Copy out the entries below, changing every "breadcrumb link" to "navigation link" and leaving everything else untouched.
>> Start RECORDS
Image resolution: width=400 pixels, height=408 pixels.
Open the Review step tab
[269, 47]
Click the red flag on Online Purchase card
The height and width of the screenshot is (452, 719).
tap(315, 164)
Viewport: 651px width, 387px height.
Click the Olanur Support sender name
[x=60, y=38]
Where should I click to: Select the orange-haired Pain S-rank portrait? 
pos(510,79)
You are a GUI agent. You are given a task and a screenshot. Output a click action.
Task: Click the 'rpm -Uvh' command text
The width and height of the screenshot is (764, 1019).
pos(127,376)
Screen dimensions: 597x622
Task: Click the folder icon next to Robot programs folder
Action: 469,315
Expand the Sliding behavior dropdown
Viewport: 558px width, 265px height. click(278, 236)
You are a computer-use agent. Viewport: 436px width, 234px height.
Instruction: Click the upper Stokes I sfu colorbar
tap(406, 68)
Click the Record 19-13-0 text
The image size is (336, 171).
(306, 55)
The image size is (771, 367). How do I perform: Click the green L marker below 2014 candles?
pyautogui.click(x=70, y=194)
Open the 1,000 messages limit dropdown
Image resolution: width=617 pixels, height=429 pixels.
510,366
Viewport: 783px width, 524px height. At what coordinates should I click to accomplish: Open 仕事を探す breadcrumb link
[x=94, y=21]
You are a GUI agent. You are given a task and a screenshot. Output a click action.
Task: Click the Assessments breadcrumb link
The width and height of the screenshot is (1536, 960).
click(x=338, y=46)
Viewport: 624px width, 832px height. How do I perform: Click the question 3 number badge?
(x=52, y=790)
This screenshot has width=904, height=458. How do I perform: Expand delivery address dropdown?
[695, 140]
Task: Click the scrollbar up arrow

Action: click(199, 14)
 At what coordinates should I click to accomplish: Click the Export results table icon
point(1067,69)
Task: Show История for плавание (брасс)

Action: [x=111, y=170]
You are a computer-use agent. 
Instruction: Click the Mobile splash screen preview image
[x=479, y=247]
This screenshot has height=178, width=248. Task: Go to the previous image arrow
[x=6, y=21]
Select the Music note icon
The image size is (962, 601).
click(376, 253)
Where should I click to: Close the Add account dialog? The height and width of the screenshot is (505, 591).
>> End RECORDS
• FINAL RESULT
Image resolution: width=400 pixels, height=408 pixels.
Open the Review step tab
[269, 47]
Click the red flag on Online Purchase card
The height and width of the screenshot is (452, 719).
tap(315, 164)
Viewport: 651px width, 387px height.
Click the Olanur Support sender name
[x=60, y=38]
Where should I click to: Select the orange-haired Pain S-rank portrait? 
pos(510,79)
You are a GUI agent. You are given a task and a screenshot. Output a click action.
Task: Click the 'rpm -Uvh' command text
The width and height of the screenshot is (764, 1019).
pos(127,376)
Screen dimensions: 597x622
Task: Click the folder icon next to Robot programs folder
Action: 469,315
Expand the Sliding behavior dropdown
Viewport: 558px width, 265px height. click(278, 236)
You are a computer-use agent. Viewport: 436px width, 234px height.
Instruction: Click the upper Stokes I sfu colorbar
tap(406, 68)
Click the Record 19-13-0 text
The image size is (336, 171).
(306, 55)
The image size is (771, 367). How do I perform: Click the green L marker below 2014 candles?
pyautogui.click(x=70, y=194)
Open the 1,000 messages limit dropdown
Image resolution: width=617 pixels, height=429 pixels.
510,366
Viewport: 783px width, 524px height. At what coordinates should I click to accomplish: Open 仕事を探す navigation link
[x=94, y=21]
You are a GUI agent. You are given a task and a screenshot. Output a click action.
Task: Click the Assessments navigation link
The width and height of the screenshot is (1536, 960).
click(x=338, y=46)
Viewport: 624px width, 832px height. How do I perform: Click the question 3 number badge?
(x=52, y=790)
This screenshot has width=904, height=458. How do I perform: Expand delivery address dropdown?
[695, 140]
Task: Click the scrollbar up arrow

Action: click(199, 14)
 At what coordinates should I click to accomplish: Click the Export results table icon
point(1067,69)
Task: Show История for плавание (брасс)

Action: [x=111, y=170]
You are a computer-use agent. 
Instruction: Click the Mobile splash screen preview image
[x=479, y=247]
This screenshot has height=178, width=248. Task: Go to the previous image arrow
[x=6, y=21]
Select the Music note icon
The image size is (962, 601).
click(376, 253)
Where should I click to: Close the Add account dialog? The height and width of the screenshot is (505, 591).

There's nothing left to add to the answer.